Se stamattina il riscaldamento era stato solo fisico, oggi si torna a fare sul serio. Ricompare il pallone che viene passato con le mani e con i piedi da tutti i calciatori che intanto corricchiano. Compaiono quattro miniporte, saranno usate subito dopo. Nel frattempo, insieme ai cinesini (nome gergale dei conetti colorati d’allenamento), delimitano lo spazio entro cui i calciatori sciolgono i muscoli.
Il primo esercizio “vara” proprio le quattro porticine. Quattro squadre da cinque calciatori si alternano nel minicampo, si fa gol nelle due porte più sotto il lato della tribuna. La palla, quando esce, viene rimessa in campo dai preparatori. Tutto rapidissimo, tutto in spazi strettissimi. Vietato o quasi il secondo tocco. Ci si allena a giocare veloce, a pensare veloce, ad altissimo ritmo. Le squadre cambiano velocemente ad ogni chiamata di Sarri, che segue ed urla. È in rosso, come al solito. Ed è uno spettacolo di prossemica applicata all’ingegneria calcistica da campo.
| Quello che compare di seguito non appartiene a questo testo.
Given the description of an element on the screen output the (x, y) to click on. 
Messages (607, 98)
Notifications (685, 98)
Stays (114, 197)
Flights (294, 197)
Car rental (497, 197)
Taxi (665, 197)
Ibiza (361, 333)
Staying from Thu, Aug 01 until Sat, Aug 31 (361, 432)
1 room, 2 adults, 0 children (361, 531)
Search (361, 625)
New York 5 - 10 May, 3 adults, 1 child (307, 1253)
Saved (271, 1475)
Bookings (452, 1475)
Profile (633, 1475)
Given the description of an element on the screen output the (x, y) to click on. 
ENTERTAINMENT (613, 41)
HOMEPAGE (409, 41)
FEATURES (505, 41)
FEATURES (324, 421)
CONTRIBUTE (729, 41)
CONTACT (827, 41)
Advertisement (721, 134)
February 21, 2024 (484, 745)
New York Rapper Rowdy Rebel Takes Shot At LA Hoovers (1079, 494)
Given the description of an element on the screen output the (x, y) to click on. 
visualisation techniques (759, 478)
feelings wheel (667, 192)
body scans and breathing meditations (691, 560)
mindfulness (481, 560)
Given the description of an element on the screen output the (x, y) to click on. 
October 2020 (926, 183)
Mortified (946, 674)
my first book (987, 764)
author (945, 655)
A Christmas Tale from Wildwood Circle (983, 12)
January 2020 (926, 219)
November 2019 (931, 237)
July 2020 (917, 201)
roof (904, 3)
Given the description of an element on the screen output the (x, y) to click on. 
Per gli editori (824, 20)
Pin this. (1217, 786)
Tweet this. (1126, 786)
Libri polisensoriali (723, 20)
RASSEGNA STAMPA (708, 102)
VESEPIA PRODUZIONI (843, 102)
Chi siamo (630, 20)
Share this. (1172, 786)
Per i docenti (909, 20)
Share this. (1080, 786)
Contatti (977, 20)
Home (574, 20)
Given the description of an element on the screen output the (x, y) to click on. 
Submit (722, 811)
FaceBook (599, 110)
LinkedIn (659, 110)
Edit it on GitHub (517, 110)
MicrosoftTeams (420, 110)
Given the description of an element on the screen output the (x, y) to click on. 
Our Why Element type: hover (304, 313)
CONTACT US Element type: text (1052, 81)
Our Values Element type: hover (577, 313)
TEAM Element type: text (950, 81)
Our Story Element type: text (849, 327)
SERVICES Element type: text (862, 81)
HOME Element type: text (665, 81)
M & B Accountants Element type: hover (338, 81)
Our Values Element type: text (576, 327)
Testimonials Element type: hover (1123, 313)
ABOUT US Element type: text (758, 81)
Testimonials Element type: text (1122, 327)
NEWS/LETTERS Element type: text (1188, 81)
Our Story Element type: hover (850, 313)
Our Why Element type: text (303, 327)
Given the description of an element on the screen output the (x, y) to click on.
Dopo, è ancora tattica. Cioè, nessuno dovrebbe sorprendersi. Non è una cosa normale. Dovremmo, dovreste saperlo ormai. Due squadre da 10 calciatori, schierati 4-3-3, occupano le due metà campo. La prima parte di ogni mini-sessione è caratterizzata dal possesso palla continuato, veloce, di prima. Ma non verticale, o almeno non offensivo. Non si punta la porta, si mira solo a far girare la sfera. Al fischio di Sarri, due preparatori scambiano un altro pallone sul limite dell’area difensiva. Scatta il dispositivo del pressing, si comincia ad attaccare la porta. Il primo ad andare a braccare il portatore è il centravanti (Dumitru e Gabbiadini, uno per squadra), che anche dopo rivestirà un ruolo fondamentale. La palla, fatta arrivare apposta a una delle due linee più arretrate (difesa o centrocampo), viene poi giocata come al solito: velocemente, mentre l’attaccante sceglie se fare perno o attaccare la profondità. Salgono i terzini, i mediani appoggiano e si inseriscono. I portieri, alternativamente tutti e tre quelli presenti a Dimaro, provano a bloccare i tiri che arrivano verso la porta. Si segna parecchio, ci sono applausi per i gol. Sopratutto di Roberto Insigne che ricorda il fratello Lorenzo in tutto e per tutto. Lui, però, è mancino. Ripetiamo quanto scritto oggi perché è quello che si è visto in campo: il Napoli sembra attaccare l’area avversaria con maggiore garra perché maggiore è il numero di calciatori che lo fanno. Tre, almeno. È una cosa che in qualche partita, lo scorso anno, era effettivamente mancata. Sarri ci lavora dal primo giorno.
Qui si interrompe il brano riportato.